Because the URI is presented to us in this form, and not http://bob@example.com:8080/foo.php?q=string#hash, it saves us a lot of trouble in having to parse the URI every time we want to filter it. For the record, the above URI has the following components:

Scheme http
Userinfo bob
Host example.com
Port 8080
Path /foo.php
Query q=string
Fragment hash

Note that there is no question mark or octothorpe in the query or fragment: these get removed during parsing.

With this information, you can get straight to implementing your filter() method. But one more thing...

Return value: Boolean, not URI

You may have noticed that the URI is being passed in by reference. This means that whatever changes you make to it, those changes will be reflected in the URI object the callee had. Do not return the URI object: it is unnecessary and will cause bugs. Instead, return a boolean value, true if the filtering was successful, or false if the URI is beyond repair and needs to be axed.

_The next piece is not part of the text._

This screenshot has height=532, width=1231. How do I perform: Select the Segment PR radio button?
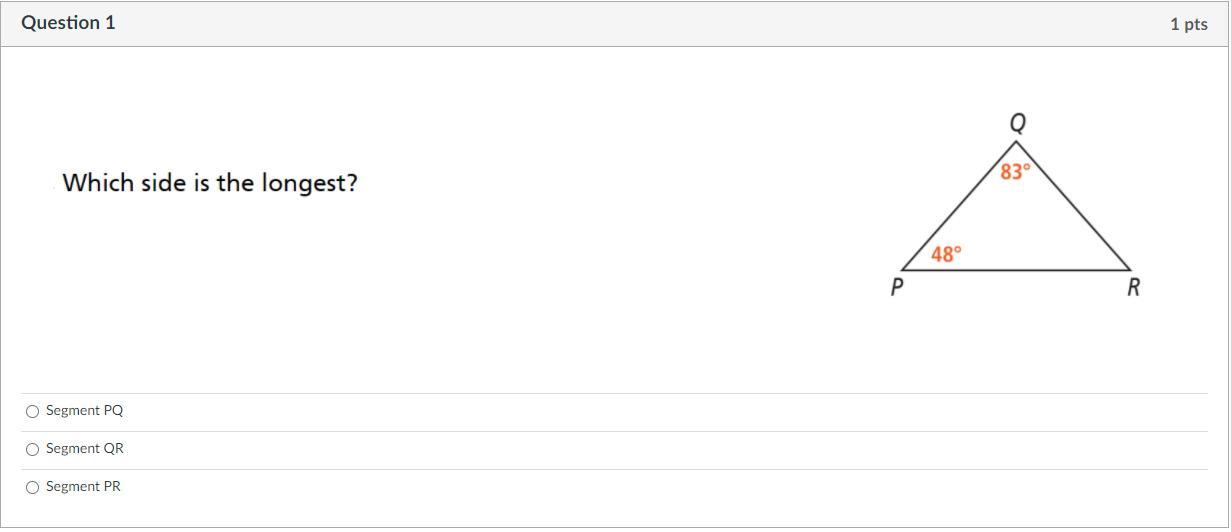point(33,487)
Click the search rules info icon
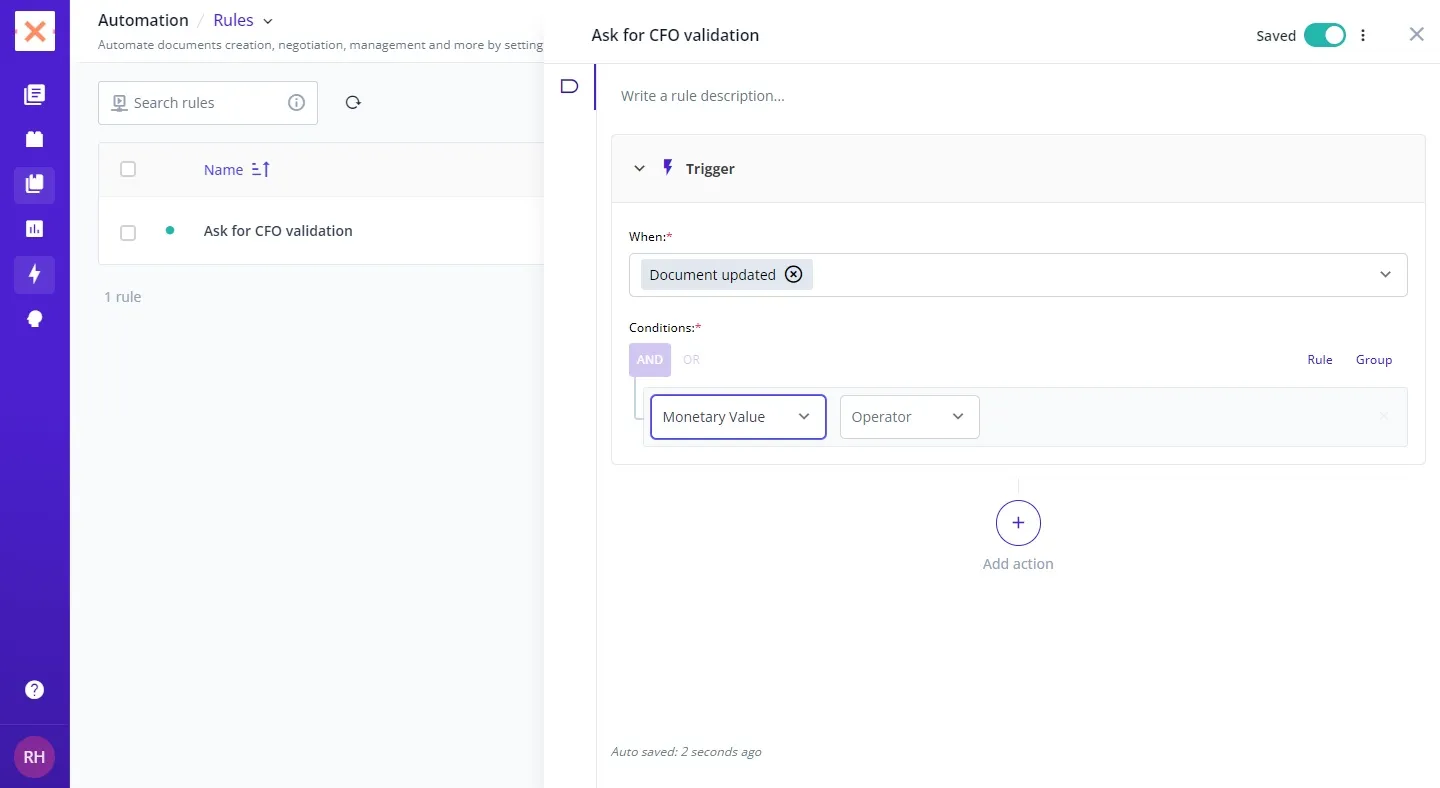Viewport: 1440px width, 788px height. 296,103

Let's suppose I wanted to write a filter that converted links with a custom image scheme to its corresponding real path on our website:

class HTMLPurifier_URIFilter_TransformImageScheme extends HTMLPurifier_URIFilter
{
    public $name = 'TransformImageScheme';
    public function filter(&$uri, $config, $context) {
        if ($uri->scheme !== 'image') return true;
        $img_name = $uri->path;
        // Overwrite the previous URI object
        $uri = new HTMLPurifier_URI('http', null, null, null, '/img/' . $img_name . '.png', null, null);
        return true;
    }
}

Notice I did not return $uri;. This filter would turn image:Foo into /img/Foo.png.

Activating your filter

Having a filter is all well and good, but you need to tell HTML Purifier to use it. Fortunately, this part's simple:

$uri = $config->getDefinition('URI');
$uri->addFilter(new HTMLPurifier_URIFilter_NameOfFilter(), $config);

After adding a filter, you won't be able to set configuration directives. Structure your code accordingly.

Post-filter

Remember our TransformImageScheme filter? That filter acted before we had performed scheme validation; otherwise, the URI would have been filtered out when it was discovered that there was no image scheme. Well, a post-filter is run after scheme specific validation, so it's ideal for bulk post-processing of URIs, including munging. To specify a URI as a post-filter, set the $post member variable to TRUE.

class HTMLPurifier_URIFilter_MyPostFilter extends HTMLPurifier_URIFilter
{
    public $name = 'MyPostFilter';
    public $post = true;
    // ... extra code here
}

Examples

Check the URIFilter directory for more implementation examples, and see the new directives proposal document for ideas on what could be implemented as a filter.